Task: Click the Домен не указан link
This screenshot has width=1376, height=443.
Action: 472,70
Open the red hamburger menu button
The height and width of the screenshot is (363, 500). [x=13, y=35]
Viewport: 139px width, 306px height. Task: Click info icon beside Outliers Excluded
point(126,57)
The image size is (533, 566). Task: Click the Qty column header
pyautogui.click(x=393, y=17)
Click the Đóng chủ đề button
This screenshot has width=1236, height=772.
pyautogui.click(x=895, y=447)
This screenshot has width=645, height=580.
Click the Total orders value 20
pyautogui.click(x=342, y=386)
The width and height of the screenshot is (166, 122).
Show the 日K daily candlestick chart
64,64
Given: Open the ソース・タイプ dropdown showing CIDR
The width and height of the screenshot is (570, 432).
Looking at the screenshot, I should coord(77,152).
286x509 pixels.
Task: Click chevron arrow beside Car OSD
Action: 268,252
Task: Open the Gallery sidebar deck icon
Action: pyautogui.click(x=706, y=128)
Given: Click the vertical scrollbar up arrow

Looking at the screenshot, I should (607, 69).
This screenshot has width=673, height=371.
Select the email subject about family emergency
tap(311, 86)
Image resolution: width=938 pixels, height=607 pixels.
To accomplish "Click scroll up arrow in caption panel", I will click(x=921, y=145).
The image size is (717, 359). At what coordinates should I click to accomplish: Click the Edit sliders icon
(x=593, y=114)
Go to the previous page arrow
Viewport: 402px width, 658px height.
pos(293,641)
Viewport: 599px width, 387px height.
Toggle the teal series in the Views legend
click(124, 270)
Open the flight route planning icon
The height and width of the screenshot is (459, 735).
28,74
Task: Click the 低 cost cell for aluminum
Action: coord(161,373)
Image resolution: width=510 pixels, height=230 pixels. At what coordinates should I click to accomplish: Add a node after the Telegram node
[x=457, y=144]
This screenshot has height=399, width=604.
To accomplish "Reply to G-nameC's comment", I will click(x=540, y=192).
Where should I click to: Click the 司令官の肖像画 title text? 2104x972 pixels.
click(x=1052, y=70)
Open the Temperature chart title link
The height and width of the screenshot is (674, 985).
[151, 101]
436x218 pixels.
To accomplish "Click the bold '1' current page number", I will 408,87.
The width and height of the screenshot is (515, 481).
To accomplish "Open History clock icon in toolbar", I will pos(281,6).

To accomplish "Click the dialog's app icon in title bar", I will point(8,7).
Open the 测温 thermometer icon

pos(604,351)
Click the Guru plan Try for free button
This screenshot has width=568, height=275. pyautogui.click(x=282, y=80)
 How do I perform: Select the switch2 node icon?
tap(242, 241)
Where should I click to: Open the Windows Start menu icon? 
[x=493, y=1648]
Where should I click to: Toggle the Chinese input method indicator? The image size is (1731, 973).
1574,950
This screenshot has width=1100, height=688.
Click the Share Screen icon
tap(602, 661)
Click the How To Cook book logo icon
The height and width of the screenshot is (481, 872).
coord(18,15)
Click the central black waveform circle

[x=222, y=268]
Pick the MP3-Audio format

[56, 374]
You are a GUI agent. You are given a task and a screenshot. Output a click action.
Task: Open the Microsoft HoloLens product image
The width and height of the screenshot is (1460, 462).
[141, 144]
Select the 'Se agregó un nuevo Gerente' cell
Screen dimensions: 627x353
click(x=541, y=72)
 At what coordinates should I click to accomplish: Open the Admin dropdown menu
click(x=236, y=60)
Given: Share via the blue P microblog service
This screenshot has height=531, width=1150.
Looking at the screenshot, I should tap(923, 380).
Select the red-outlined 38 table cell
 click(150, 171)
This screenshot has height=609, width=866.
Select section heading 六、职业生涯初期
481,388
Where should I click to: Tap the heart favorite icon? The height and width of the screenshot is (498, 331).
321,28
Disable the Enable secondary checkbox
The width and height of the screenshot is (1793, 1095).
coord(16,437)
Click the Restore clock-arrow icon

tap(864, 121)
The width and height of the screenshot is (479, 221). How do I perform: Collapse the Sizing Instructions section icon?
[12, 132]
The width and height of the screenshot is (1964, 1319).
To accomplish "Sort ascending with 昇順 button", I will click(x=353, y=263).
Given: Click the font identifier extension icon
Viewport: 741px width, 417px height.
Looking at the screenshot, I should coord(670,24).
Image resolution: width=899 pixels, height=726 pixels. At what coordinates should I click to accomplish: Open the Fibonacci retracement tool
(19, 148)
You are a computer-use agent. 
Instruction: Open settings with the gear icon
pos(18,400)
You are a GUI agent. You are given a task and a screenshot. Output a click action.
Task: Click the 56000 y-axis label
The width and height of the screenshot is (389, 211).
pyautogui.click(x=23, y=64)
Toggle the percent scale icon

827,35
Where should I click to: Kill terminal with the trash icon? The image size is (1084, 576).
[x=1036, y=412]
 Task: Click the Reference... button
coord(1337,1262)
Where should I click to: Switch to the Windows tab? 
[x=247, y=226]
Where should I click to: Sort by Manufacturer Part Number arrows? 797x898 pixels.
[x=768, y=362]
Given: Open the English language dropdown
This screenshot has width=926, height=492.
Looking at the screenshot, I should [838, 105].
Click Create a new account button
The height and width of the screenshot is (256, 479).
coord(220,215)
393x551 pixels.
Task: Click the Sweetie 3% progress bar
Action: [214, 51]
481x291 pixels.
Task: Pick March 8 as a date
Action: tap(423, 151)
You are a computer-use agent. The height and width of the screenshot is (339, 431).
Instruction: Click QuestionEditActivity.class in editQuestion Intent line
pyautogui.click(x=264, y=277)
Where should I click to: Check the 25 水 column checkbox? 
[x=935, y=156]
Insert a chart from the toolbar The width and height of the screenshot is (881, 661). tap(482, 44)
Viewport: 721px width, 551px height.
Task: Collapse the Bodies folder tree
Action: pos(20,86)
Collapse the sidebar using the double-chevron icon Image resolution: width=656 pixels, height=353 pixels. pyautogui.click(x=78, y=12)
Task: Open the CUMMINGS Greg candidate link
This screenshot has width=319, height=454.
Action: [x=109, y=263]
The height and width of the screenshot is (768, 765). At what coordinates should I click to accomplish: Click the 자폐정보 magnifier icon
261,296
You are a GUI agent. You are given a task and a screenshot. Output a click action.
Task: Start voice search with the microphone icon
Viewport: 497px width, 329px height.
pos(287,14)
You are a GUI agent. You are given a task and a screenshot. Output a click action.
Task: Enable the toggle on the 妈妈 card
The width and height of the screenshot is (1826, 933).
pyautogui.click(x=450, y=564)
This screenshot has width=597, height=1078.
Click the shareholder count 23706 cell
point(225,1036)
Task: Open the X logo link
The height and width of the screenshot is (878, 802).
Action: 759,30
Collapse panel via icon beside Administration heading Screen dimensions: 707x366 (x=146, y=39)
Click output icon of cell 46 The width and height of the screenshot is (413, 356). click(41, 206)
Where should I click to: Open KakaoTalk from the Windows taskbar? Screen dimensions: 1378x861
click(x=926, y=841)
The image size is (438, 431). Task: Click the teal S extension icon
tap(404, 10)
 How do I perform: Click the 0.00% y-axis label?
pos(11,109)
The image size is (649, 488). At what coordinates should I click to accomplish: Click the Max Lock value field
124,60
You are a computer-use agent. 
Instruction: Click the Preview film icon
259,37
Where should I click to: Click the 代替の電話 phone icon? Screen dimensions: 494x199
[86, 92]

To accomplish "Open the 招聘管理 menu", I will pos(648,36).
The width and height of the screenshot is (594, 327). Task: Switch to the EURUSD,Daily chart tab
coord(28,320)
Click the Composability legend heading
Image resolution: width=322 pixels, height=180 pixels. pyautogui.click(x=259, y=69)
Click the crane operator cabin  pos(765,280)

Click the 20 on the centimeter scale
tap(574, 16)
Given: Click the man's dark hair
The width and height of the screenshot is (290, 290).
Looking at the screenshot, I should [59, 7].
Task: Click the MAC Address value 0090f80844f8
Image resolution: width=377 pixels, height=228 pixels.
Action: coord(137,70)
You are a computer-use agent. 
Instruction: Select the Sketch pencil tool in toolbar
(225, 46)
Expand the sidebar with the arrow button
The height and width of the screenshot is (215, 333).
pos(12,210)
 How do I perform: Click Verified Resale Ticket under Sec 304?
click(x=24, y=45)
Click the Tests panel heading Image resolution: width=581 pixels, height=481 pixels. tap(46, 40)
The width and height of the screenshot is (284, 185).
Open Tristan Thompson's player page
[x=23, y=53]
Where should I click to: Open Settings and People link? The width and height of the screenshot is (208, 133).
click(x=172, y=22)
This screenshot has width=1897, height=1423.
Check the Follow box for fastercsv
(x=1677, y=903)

-=-=-=-=-

TASK OBJECTIVE
Count the lines in the records above that contain the string "cell", with case counting, and give only the number.

ANSWER IN FULL
5